I let my eyes trail down the lines of the white door in front of us, over the silver knob, across the brown brick and to the ferns on either side of the door. My right leg jerked furiously—and not because of the cold—while I took everything in.

It was the day before Thanksgiving and ten in the morning. We'd driven up today because she didn't want to have to deal with the traffic if we had left tomorrow morning. We were staying for the weekend and heading back on Sunday because mom needed to be back at work and me in school on Monday.

We heard him approach the door but surely I was the only one losing my shit on the inside. Just don't look directly into his eyes.

When my father opened the door and grinned at us, I couldn't deny the small spark of something bright inside my chest. Something I hadn't felt in a while, that I almost forgot what it was like. This trip wouldn't be so horrible if I kept feeling that at least.

"Don't just stand there," he said, his happiness too contagious, "show me some love?"

He swept me into a bear hug that left my duffel bag hanging awkwardly off my shoulder. My legs lifted off the ground and he didn't set me back down until I was on the opposite side of the threshold.

He pulled back and we smiled at each other.

"New cut, huh?" he said with an endeared smile. He ran his hand over my low-cropped hair, stopping at the nape of my neck. "I like it."

And all I could get out was, "Hi, dad." Words couldn't describe how much I missed him.

The strap of my bag fell off my shoulder and into my hand. I was about to toss it in the spot behind the door where the coat closet was, but he reached out and took it from me.

"Hey, kid. I'll go set this in your room okay?"

Shaking my head, I reached for it. "No, I can do it. I kinda wanna see if you messed the place up," I joked.

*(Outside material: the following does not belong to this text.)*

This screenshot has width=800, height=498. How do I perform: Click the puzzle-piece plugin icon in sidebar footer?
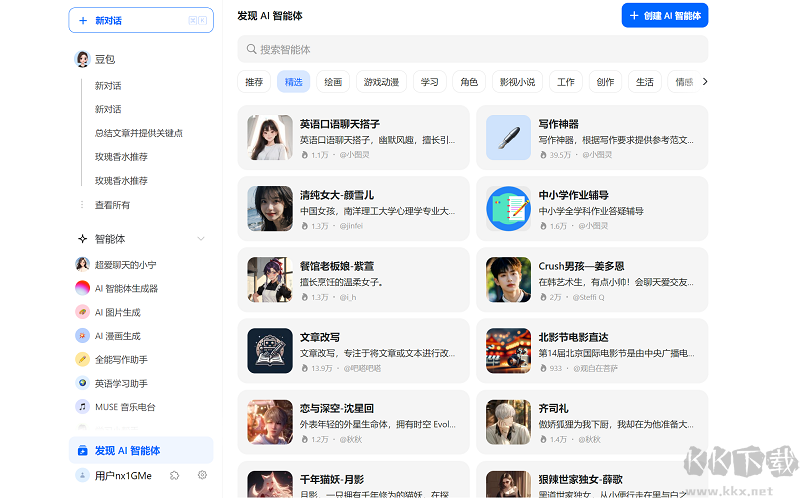175,475
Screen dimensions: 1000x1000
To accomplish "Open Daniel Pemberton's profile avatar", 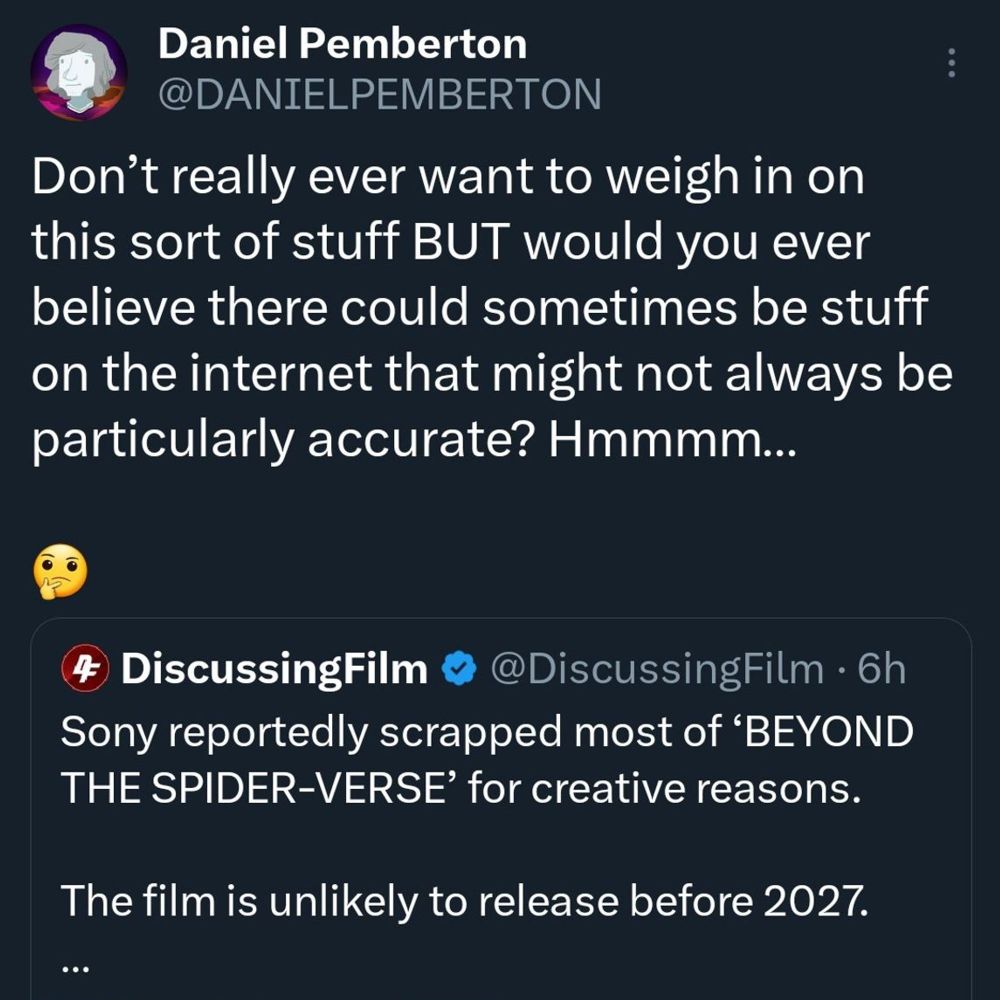I will tap(79, 73).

"Please," he retorted. "It's all the way you left it last time you were here. Only I changed the sheets for you. But-"

Mom cleared her throat from behind him, cutting off our banter. I pressed my lips together and he grimaced, then smiled as he turned toward her. I took the time to lean down and undo my boots, resting them against the wall close to the door when I got out of them.

"Latoya," he welcomed her, reaching for her bag. "Let me get that for you, baby." She let him and they shared a brief hug, him kissing her cheek.

I pointed over my shoulder with my thumb. "Imma go..." There was nothing weird about their greeting, this was usually how it went if we hadn't seen each other for a while. It was nice. I needed a minute to myself though.